Recommendation: Data access protocols should be re-considered in terms
of their ability to handle multiple requests and bulk data. The Cone and
SIA services, in particular, do not handle multiple requests.
(12) VO interoperability with popular software
Most astronomers do most of their work with software packages like IDL,
IRAF, DS9, MIDAS, Sextractor, etc. It is highly desirable that these be
interoperable with the VO framework through use of VO services and
desktop messaging.
Recommendation: The VO national projects and Applications WG should
assess VO interoperability with these popular astronomy software
packages and environments.
(13) Bundling of VO software
Bundling of astronomy software such as the Scisoft and ex-Starlink
collections provides a convenient way of distributing many packages at
once to ease the burden of installation.

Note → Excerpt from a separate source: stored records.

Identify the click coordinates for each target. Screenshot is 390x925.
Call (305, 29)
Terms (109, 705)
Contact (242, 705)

Bundled distributions of VO
software would assist in up-take of VO tools, and we note that Scisoft
VII will contain a selection of VO software.
Recommendation: The list of VO Applications maintained on the (publicly
editable) Apps WG wiki pages serve as a place for Applications to be
visible for parties compiling collections of VO tools.

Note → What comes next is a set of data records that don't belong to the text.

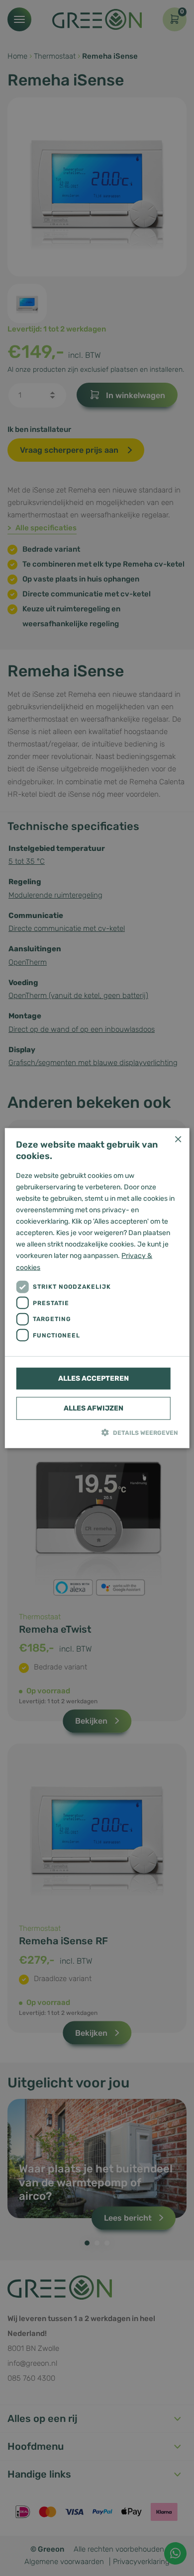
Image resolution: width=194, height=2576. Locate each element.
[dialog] (97, 1288)
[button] (97, 1432)
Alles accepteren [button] (93, 1378)
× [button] (178, 1139)
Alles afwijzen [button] (93, 1408)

(14) Interoperable Security: Security and authentication is being
implemented in several new efforts. The Astrogrid (UK-VO) project has
built a sophisticated workflow system for asynchronous computations and
is adding authentication; a complementary project from the US NVO
project is exploring the idea of “graduated security” for giving
community access to high-performance computing. While the IVOA has a
mature Single-signon standard for security, using X.509 certificates,
there has been little discussion of which VO projects are issuing
certificates and the levels of authentication taking place, and which VO
projects will accept certificates from which other projects.
Recommendation: The Grid-Web Services WG should create a listing of
certificate authorities in the national projects, how to get a
certificate from each, what can be done with the certificate, and
compliance to accreditaton guidelines (eg PMA ).

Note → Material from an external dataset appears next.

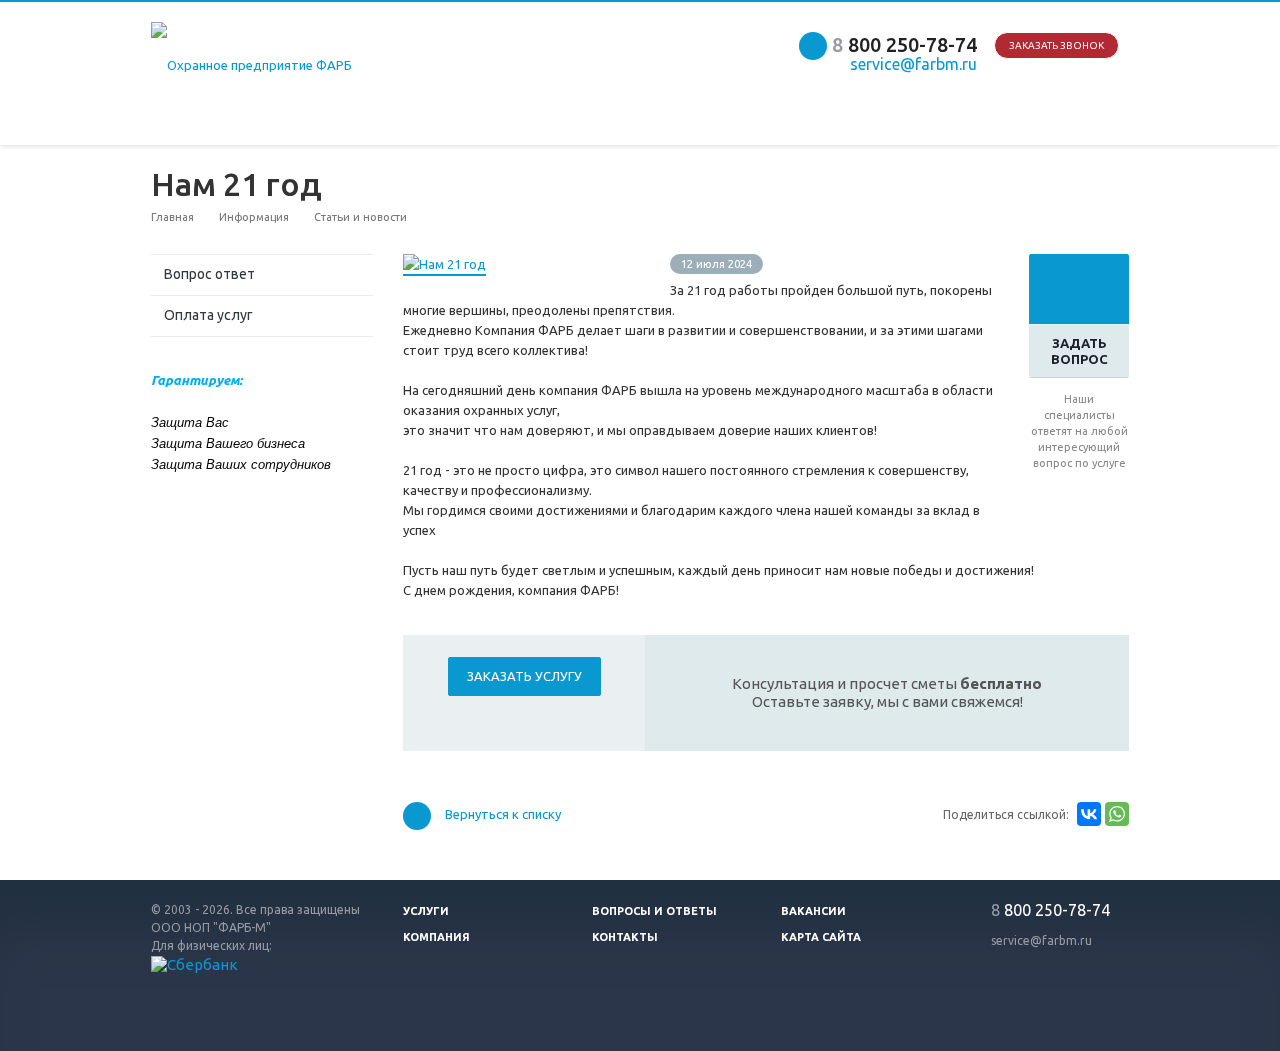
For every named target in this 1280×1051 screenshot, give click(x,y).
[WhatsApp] (1117, 814)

Recommendation: VO organizations should encourage their users to obtain
certificates from PMA-accredited Certificate Authorities where possible,
or, failing this, from properly accredited certificate authorities
inside the VObs movement.
Recommendation: Service providers in the VO should be encouraged to
accept by default only certificates from PMA-accredited certificate
authorities and certificate authorities accredited within the VO
movement. They may choose also to accept "weak certificates" for cases
where the providers deem this to be sufficiently safe.
Recommendation: The IVOA should choose a set of guidelines for
VO-accredited certificate authorities, basing the guidelines on those
for the PMA-accredited authorities.
(15) Units: Most scientific quantities carry units, and data returned
from IVOA services should also carry explicit unit information when not
clear implicitly. Units should follow the IAU recommendation , and/or
the VOTable recommendation . When a user makes a query based on a
quantity, units can either be user-defined or fixed. In the former case,
the user has the freedom to express the quantity in arbitrary units (eg.
calories per square furlong per hour!), or an enumerated choice (eg.
Angstroms OR nanometers). In the case of fixed units, the data model of
the query is bound to specific units (eg all angles must be in decimal
degrees).
Recommendation: A study by the Data Model Working Group of how units are
used in IVOA views and services, where it would be appropriate to simply
fix the units, and where it is necessary to allow freedom of choice,
distinguishing between unit choice in the user interface and in the
back-end services. In the latter case, the report should also recommend
on how unit conversion is implemented: who is responsible and the nature
of the software.
(16) IVOA Newsletter
Recommendation: The global VO community would be well-served by an IVOA
newsletter, including announcements from national projects and working
groups, events, press coverage of VO issues, etc.